------ Data records ------

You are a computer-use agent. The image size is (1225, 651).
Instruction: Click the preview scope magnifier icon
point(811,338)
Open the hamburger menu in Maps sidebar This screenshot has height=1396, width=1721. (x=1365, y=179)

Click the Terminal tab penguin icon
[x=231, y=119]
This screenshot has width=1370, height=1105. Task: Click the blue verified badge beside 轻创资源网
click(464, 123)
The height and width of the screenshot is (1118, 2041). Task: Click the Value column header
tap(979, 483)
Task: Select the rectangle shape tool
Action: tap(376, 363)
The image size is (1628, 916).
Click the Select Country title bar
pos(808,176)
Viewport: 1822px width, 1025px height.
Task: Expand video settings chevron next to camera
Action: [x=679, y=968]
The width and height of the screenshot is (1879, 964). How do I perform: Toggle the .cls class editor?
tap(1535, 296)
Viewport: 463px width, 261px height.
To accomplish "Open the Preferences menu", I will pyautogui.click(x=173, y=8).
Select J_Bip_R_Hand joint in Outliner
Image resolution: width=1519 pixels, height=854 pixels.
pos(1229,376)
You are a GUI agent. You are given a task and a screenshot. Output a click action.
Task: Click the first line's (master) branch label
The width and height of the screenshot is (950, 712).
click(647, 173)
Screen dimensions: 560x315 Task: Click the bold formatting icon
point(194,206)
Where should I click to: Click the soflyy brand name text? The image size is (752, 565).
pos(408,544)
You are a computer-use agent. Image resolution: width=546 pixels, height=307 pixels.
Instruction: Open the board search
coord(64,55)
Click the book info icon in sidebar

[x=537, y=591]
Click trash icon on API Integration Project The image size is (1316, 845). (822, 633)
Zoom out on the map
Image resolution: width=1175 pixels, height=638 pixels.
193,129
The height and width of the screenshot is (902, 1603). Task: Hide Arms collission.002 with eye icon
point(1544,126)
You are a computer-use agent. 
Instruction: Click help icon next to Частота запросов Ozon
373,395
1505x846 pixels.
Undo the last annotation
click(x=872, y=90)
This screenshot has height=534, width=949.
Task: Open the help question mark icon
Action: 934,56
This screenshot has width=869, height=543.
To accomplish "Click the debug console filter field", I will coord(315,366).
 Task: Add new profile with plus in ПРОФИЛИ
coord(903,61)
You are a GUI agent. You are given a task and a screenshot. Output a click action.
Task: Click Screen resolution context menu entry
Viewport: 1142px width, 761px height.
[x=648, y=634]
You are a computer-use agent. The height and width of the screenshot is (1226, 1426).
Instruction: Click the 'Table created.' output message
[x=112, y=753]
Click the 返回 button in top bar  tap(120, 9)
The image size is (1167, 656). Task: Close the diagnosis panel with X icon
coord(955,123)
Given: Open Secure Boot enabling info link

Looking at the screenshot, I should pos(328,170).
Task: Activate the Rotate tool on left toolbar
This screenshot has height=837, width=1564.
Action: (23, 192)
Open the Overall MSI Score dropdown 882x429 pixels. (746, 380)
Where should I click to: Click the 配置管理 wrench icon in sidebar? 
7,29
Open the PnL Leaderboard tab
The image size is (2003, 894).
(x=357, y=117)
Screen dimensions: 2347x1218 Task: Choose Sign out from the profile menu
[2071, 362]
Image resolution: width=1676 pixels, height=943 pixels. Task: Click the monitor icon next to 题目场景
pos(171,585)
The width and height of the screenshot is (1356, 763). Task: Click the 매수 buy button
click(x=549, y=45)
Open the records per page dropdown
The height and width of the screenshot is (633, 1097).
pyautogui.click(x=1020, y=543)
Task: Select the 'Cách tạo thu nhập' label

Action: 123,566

------

→ Task item
Reproduce the entries above exactly.

→ Finished task
You are a computer-use agent. The image size is (1225, 651).
Instruction: Click the preview scope magnifier icon
point(811,338)
Open the hamburger menu in Maps sidebar This screenshot has height=1396, width=1721. (x=1365, y=179)

Click the Terminal tab penguin icon
[x=231, y=119]
This screenshot has width=1370, height=1105. Task: Click the blue verified badge beside 轻创资源网
click(464, 123)
The height and width of the screenshot is (1118, 2041). Task: Click the Value column header
tap(979, 483)
Task: Select the rectangle shape tool
Action: tap(376, 363)
The image size is (1628, 916).
Click the Select Country title bar
pos(808,176)
Viewport: 1822px width, 1025px height.
Task: Expand video settings chevron next to camera
Action: [x=679, y=968]
The width and height of the screenshot is (1879, 964). How do I perform: Toggle the .cls class editor?
tap(1535, 296)
Viewport: 463px width, 261px height.
To accomplish "Open the Preferences menu", I will pyautogui.click(x=173, y=8).
Select J_Bip_R_Hand joint in Outliner
Image resolution: width=1519 pixels, height=854 pixels.
pos(1229,376)
You are a GUI agent. You are given a task and a screenshot. Output a click action.
Task: Click the first line's (master) branch label
The width and height of the screenshot is (950, 712).
click(647, 173)
Screen dimensions: 560x315 Task: Click the bold formatting icon
point(194,206)
Where should I click to: Click the soflyy brand name text? The image size is (752, 565).
pos(408,544)
You are a computer-use agent. Image resolution: width=546 pixels, height=307 pixels.
Instruction: Open the board search
coord(64,55)
Click the book info icon in sidebar

[x=537, y=591]
Click trash icon on API Integration Project The image size is (1316, 845). (822, 633)
Zoom out on the map
Image resolution: width=1175 pixels, height=638 pixels.
193,129
The height and width of the screenshot is (902, 1603). Task: Hide Arms collission.002 with eye icon
point(1544,126)
You are a computer-use agent. 
Instruction: Click help icon next to Частота запросов Ozon
373,395
1505x846 pixels.
Undo the last annotation
click(x=872, y=90)
This screenshot has height=534, width=949.
Task: Open the help question mark icon
Action: 934,56
This screenshot has width=869, height=543.
To accomplish "Click the debug console filter field", I will coord(315,366).
 Task: Add new profile with plus in ПРОФИЛИ
coord(903,61)
You are a GUI agent. You are given a task and a screenshot. Output a click action.
Task: Click Screen resolution context menu entry
Viewport: 1142px width, 761px height.
[x=648, y=634]
You are a computer-use agent. The height and width of the screenshot is (1226, 1426).
Instruction: Click the 'Table created.' output message
[x=112, y=753]
Click the 返回 button in top bar  tap(120, 9)
The image size is (1167, 656). Task: Close the diagnosis panel with X icon
coord(955,123)
Given: Open Secure Boot enabling info link

Looking at the screenshot, I should pos(328,170).
Task: Activate the Rotate tool on left toolbar
This screenshot has height=837, width=1564.
Action: (23, 192)
Open the Overall MSI Score dropdown 882x429 pixels. (746, 380)
Where should I click to: Click the 配置管理 wrench icon in sidebar? 
7,29
Open the PnL Leaderboard tab
The image size is (2003, 894).
(x=357, y=117)
Screen dimensions: 2347x1218 Task: Choose Sign out from the profile menu
[2071, 362]
Image resolution: width=1676 pixels, height=943 pixels. Task: Click the monitor icon next to 题目场景
pos(171,585)
The width and height of the screenshot is (1356, 763). Task: Click the 매수 buy button
click(x=549, y=45)
Open the records per page dropdown
The height and width of the screenshot is (633, 1097).
pyautogui.click(x=1020, y=543)
Task: Select the 'Cách tạo thu nhập' label

Action: 123,566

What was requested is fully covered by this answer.